El huevo, un alimento rico en nutrientes, mejora el perfil lipídico y aporta beneficios a la salud. Conoce su verdadero impacto en la dieta equilibrada.
Durante un extenso periodo, el huevo ha sido objeto de un intenso debate en relación con su efecto sobre los niveles de colesterol en la sangre. Históricamente, se ha sostenido que un consumo elevado de huevos podría contribuir al aumento de los niveles de colesterol sanguíneo, lo que a su vez incrementaría el riesgo de desarrollar enfermedades cardíacas. Sin embargo, investigaciones recientes han desmentido esta creencia, considerándola un mito.

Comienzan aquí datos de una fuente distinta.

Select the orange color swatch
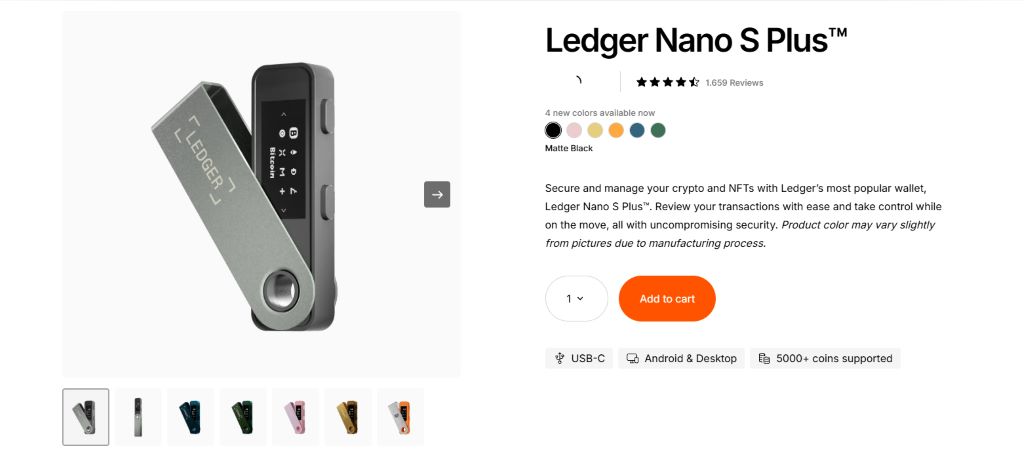This screenshot has width=1024, height=465. [616, 130]
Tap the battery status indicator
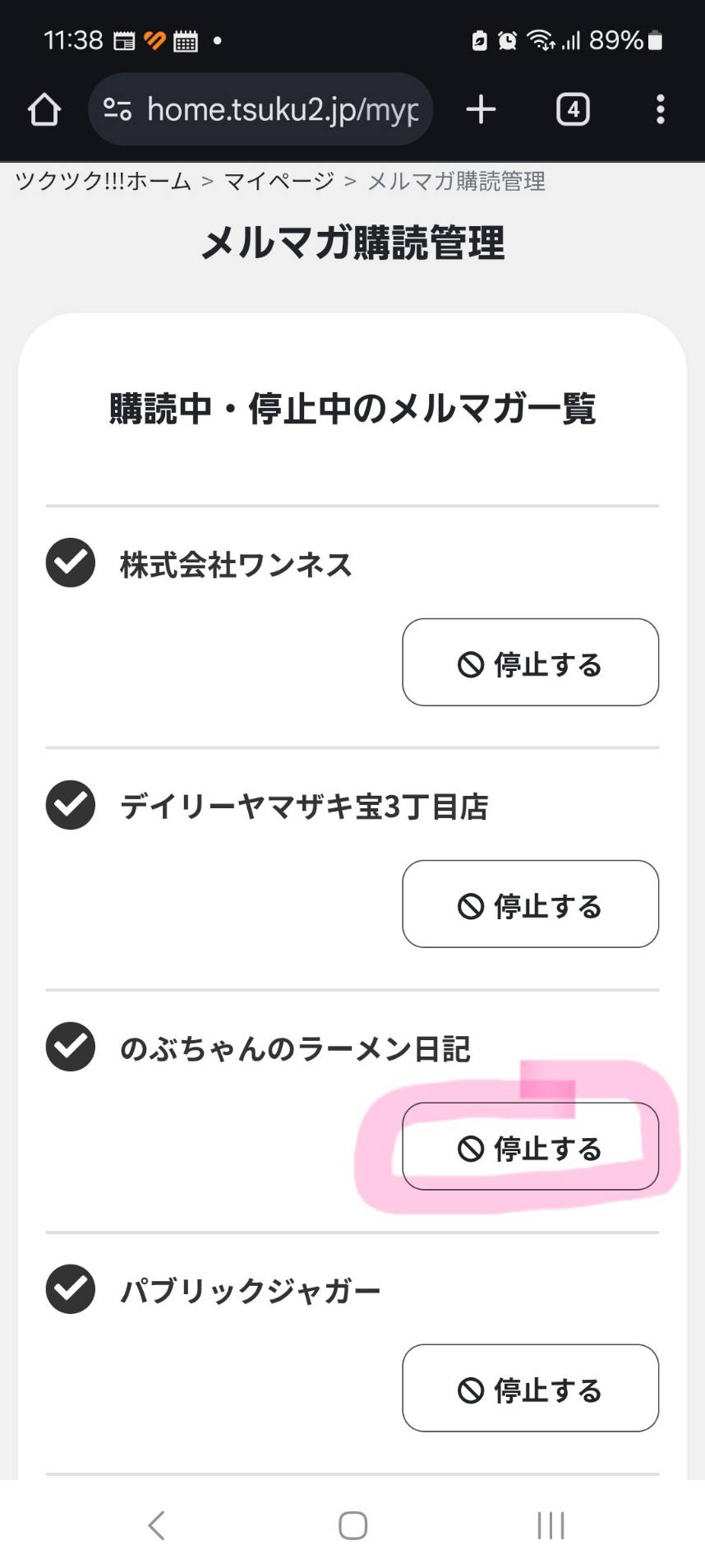This screenshot has width=705, height=1568. click(655, 40)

La Comisión Internacional del Huevo (IEC) ha señalado que el huevo, y en particular la yema, es una fuente rica en nutrientes esenciales. Este alimento contiene grasas saludables y nutrientes dietéticos que, contrariamente a lo que se pensaba, no elevan los niveles de colesterol en la sangre de la manera que se creía. Un estudio realizado por investigadores de la Universidad de Castilla en España ha encontrado que el consumo regular de huevos puede incluso mejorar el perfil lipídico, aumentando la “lipoproteína buena” (Apolipoproteína A1), lo que ayuda a eliminar el colesterol de los vasos sanguíneos y protege contra enfermedades cardiovasculares.
El doctor Alberto Cormillot, un especialista en obesidad, también ha desmentido en una entrevista con Infobae la creencia de que el consumo de huevos aumenta peligrosamente el colesterol. Cormillot afirmó que, dentro de un marco de dieta equilibrada, el huevo puede ser beneficioso, salvo que exista alguna contraindicación médica específica.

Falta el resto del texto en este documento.